Titre original :
Maleficent
Production :
Walt Disney Pictures
Date de sortie USA :
Le 30 mai 2014
Genre :
Fantastique
IMAX
3-D
Réalisation :
Robert Stromberg
Musique :
James Newton Howard
Durée :
98 minutes
Disponibilité(s) en France :

Le synopsis

Belle jeune fée au cœur pur et à la vie idyllique au sein d'une paisible forêt dans un royaume où règnent le bonheur et l'harmonie, Maléfique se voit un jour trahie par une personne qu'elle tenait en haute estime : l'affront déclenche alors en elle une souffrance d'une intensité telle qu'elle transforme peu à peu son cœur de tendresse en cœur de pierre...

···

**Objectif a:**
Recopiez intégralement, s'il vous plaît, les entrées depuis la ligne contenant « The height and width of the screenshot is (795, 1512). » jusqu'à la dernière ligne des entrées, toutes deux incluses. Multipliez par 1,75 seulement les coordonnées données en réponse, puis arrondissez-les à l'entier le plus proche (une demie s'arrondit vers le haut) ; les autres nombres restent inchangés.

···

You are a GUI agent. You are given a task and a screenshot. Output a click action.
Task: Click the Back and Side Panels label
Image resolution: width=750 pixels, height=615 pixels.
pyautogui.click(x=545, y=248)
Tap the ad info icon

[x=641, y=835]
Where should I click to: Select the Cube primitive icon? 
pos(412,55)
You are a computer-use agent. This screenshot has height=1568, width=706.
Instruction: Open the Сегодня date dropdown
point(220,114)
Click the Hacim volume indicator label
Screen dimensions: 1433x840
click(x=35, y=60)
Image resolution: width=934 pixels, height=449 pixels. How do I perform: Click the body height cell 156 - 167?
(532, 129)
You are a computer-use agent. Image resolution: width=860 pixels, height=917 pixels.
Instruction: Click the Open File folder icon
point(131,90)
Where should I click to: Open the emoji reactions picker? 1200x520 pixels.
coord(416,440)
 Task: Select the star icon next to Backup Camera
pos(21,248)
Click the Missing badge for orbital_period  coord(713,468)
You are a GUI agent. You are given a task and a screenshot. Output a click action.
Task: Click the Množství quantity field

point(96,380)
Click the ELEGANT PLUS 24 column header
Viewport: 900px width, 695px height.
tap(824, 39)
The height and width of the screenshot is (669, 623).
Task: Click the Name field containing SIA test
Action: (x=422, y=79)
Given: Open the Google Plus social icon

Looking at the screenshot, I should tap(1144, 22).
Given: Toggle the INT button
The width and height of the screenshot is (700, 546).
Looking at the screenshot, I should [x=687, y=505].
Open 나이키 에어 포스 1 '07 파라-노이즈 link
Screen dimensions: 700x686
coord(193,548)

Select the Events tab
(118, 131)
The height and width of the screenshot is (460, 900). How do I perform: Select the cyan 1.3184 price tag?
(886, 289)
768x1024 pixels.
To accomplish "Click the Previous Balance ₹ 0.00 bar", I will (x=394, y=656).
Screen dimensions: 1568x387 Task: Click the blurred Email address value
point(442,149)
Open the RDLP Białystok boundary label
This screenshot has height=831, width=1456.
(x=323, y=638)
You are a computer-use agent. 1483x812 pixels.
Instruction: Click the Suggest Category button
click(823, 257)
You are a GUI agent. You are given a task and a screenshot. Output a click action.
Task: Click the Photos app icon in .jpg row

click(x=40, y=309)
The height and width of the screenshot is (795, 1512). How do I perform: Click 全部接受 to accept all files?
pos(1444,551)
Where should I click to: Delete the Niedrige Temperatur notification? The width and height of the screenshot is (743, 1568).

···

**Objectif b:**
D'après la fiche du film Maleficent, qui signe la musique ?

**Résultat final a:**
The height and width of the screenshot is (795, 1512). How do I perform: Click 全部接受 to accept all files?
pos(2527,964)
Where should I click to: Delete the Niedrige Temperatur notification? The width and height of the screenshot is (743, 1568).

**Résultat final b:**
James Newton Howard